Mon histoire

Ma méthode en photographie thérapeutique est le fruit de mon histoire. L’histoire d’une fille qui avait peur de se montrer, de parler, qui avait l’impression de penser à l’envers des autres. Il me semblait que je n’étais pas suffisante, que mes paroles étaient idiotes, que je ne comprenais rien. Être une bonne élève à l’école n’était pas suffisant pour me faire comprendre que je ne devais pas être si bête que ça et que je pouvais être à la hauteur.

Quelque part, j'ai voulu me prouver — à moi-même d'abord. En faisant de hautes études universitaires et de la recherche, en empruntant un cursus que peu auraient tracé ainsi : du droit pénal à la criminologie, puis vers la photographie thérapeutique et l'accompagnement à l'acceptation de soi et de l'image. Un parcours surprenant, mais relié par un fil rouge tenace : je suis passée de l'ombre à la lumière. D'abord en étudiant les aspects les plus obscurs de l'être humain, puis en choisissant de les accompagner sur le chemin de l'acceptation et de l'amour de soi.

Sur ce chemin, je me suis ouverte. J'ai appris à me connaître, à comprendre mes mécanismes, mes défenses. D'où venait cette foutue peur en moi ? J'ai appris à me mettre en avant, à me faire confiance, à affirmer qui j'étais — telle que j'étais.

Ce que j'ignorais encore, c'est que ce chemin avait un nom que je n'avais pas encore.

Il m'a fallu vingt ans pour prendre à bras le corps ma neuro-divergence. Vingt ans, plusieurs dépressions, et une longue recherche identitaire pour comprendre enfin pourquoi je percevais le monde différemment depuis l'enfance. Pourquoi je captais tout — trop, vite, en plusieurs couches simultanément. La photographie et l'écriture ont été pour moi des médiums essentiels dans cette exploration : des portes d'accès à mes profondeurs, des outils pour approcher qui j'étais vraiment, sous le bruit.
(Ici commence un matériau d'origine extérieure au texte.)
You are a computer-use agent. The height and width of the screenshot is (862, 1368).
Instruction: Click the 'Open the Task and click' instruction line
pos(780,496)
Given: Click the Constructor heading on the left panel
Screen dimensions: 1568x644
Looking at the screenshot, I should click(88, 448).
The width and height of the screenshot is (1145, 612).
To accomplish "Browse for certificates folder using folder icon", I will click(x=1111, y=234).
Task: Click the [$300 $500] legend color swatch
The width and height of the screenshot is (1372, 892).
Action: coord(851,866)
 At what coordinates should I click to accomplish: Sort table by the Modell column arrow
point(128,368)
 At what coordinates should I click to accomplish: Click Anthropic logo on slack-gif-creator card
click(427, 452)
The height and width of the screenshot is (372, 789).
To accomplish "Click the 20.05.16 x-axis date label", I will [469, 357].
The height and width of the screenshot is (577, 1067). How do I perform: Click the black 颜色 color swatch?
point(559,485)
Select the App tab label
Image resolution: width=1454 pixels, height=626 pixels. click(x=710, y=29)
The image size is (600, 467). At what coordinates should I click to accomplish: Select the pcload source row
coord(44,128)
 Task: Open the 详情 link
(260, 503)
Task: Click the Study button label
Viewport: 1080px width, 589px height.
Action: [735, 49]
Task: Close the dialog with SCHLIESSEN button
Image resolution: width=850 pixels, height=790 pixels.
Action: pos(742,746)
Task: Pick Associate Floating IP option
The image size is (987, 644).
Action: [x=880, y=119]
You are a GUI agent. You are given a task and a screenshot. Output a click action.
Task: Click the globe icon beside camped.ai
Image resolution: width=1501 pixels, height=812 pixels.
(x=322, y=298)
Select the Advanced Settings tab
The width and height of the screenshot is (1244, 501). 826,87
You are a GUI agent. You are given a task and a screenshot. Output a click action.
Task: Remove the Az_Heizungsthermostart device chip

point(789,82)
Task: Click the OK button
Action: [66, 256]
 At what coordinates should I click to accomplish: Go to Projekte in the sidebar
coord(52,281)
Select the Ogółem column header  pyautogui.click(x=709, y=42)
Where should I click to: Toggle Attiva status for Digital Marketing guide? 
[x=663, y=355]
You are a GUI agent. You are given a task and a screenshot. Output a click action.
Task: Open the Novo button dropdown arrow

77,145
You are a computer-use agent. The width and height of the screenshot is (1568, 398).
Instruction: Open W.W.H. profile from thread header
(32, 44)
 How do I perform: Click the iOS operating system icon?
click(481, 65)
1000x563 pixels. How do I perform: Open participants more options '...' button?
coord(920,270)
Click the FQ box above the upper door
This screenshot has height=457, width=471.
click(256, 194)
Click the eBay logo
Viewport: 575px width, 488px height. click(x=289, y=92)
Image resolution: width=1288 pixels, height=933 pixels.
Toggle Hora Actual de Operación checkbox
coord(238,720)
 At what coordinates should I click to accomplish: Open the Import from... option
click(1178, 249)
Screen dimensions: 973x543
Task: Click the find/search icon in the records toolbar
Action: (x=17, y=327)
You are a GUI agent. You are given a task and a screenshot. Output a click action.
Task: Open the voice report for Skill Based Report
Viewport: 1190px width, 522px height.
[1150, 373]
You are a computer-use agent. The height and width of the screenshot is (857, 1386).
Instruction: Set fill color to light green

La découverte tardive de mon haut potentiel intellectuel a tout éclairé — ou presque. Cette sensation de décalage permanent, cette façon de penser en arborescence, cette intensité que je portais comme un fardeau… c'était aussi une capacité. Celle de saisir les choses rapidement, de façon multidimensionnelle, de relier là où d'autres voient des ruptures.

On parle parfois de philo-laminaires — ces individus qui ne pensent pas en ligne droite mais en flux, en nappes, en strates superposées, et qui trouvent leur chemin non pas malgré leur complexité intérieure mais à travers elle. Je me suis reconnue dans cette image. Et j'ai compris que mes client.es, si souvent neuro-atypiques, hypersensibles, à haut potentiel, traversaient eux aussi cette même quête : trouver leur cohérence là où le monde leur avait appris à se voir comme incohérents.

L'entrepreneuriat a fait le reste. Si je voulais vivre de ce qui m'animait, je n'avais pas d'autre choix que de me montrer, de communiquer mon message, de m'exposer. Forte de cette expérience — et de celle de mes client.es toujours plus nombreux.ses à me partager leurs préoccupations face à leur image — j'ai créé des accompagnements spécifiques, complets, et à ma manière : en douceur, en prenant le temps de ce processus de mise en lumière de soi.

Aujourd'hui, je souhaite qu'un maximum de personnes puissent rayonner et impacter le monde en étant confiantes dans leur valeur et leur voix unique. Parce que j'ai fait moi-même ce chemin. Parce que je sais ce que ça coûte — et ce que ça libère.